DATE: THURSDAY, June 16, 1994                    TAG: 9406160489 
SECTION: FRONT                     PAGE: A10    EDITION: FINAL  
SOURCE: THE NEW YORK TIMES 
DATELINE: 940616                                 LENGTH: Medium 

U.S. ABORTIONS IN '92 FEWEST SINCE 1979

{LEAD} The number of abortions performed in the United States dropped to 1,529,000 in 1992, the lowest level since 1979, according to a newly released study by the Alan Guttmacher Institute, a non-profit group that studies reproductive issues.

And it is not only the number of abortions that has fallen. Both the percentage of pregnancies ending in abortion and the number of abortions for every 1,000 women ages 15 to 44 are at their lowest levels since 1976 - three years after the U.S. Supreme Court, in Roe vs. Wade, established a constitutional right to abortion.

{REST} In 1992, 27.5 percent of pregnancies ended in abortion, compared with about 30 percent in the years from 1979 to 1986. The number of abortions for every 1,000 reproductive-age women was 25.9, compared with 29 from 1979 to 1983.

Stanley K. Henshaw, one of the study's authors, said there were many possible explanations why fewer women were choosing to have abortions, including demographics, changed attitudes toward both single parenting and abortion, wider and more effective contraceptive use and more limited access to abortion.

``We don't have the data to say which reason is most important,'' Henshaw said.

``In most countries, abortion rates rise sharply for several years after abortion is legalized, then stabilize, just as we have seen in the United States.
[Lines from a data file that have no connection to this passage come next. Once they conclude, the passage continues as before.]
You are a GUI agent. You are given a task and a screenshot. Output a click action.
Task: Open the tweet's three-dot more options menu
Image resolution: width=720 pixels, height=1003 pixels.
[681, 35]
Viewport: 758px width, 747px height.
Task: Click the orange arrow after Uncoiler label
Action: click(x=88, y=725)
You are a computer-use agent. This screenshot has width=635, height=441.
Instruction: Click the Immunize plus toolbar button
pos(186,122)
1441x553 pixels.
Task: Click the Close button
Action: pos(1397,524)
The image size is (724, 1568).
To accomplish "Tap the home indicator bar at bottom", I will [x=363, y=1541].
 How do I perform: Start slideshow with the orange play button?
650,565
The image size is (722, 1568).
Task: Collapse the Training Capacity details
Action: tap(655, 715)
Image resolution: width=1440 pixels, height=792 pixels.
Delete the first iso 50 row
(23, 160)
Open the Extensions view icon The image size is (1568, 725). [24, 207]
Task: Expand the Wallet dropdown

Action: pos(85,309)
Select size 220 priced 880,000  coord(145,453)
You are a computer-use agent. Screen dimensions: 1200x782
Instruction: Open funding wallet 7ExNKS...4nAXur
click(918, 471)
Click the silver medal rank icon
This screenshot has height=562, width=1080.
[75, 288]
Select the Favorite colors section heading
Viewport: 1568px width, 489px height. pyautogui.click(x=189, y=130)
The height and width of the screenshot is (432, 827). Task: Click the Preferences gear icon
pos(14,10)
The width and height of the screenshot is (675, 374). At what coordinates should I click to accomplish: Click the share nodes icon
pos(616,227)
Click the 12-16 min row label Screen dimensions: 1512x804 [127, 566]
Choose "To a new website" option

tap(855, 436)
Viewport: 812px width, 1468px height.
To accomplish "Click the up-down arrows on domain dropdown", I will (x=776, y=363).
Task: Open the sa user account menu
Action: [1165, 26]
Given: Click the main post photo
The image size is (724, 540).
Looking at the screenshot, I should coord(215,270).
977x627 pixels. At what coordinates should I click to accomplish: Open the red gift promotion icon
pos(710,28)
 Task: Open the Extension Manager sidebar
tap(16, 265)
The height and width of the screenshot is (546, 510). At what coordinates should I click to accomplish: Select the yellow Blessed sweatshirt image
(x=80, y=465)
Rates then decline somewhat, particularly if contraceptive use improves. We don't have data after 1992, but my conversations with abortion providers indicate that the decline continues into 1993 and 1994.''

The Guttmacher study, which is based on data from doctors and institutions that provide abortions and from state health departments, did not provide breakdowns by race or ethnicity.

Henshaw said some of the decline could be attributed to a trend among women who are pregnant and unmarried to keep their babies.

``The number of births to unmarried women has increased astoundingly, going up 21 percent between 1988 and 1991,'' he said. ``In those three years, births to unmarried women increased by more than 200,000, while abortions declined by about 60,000.''

Another contributing factor, the study said, is that as the baby-boom generation ages, a higher proportion of women of reproductive age are in the older, less fertile years.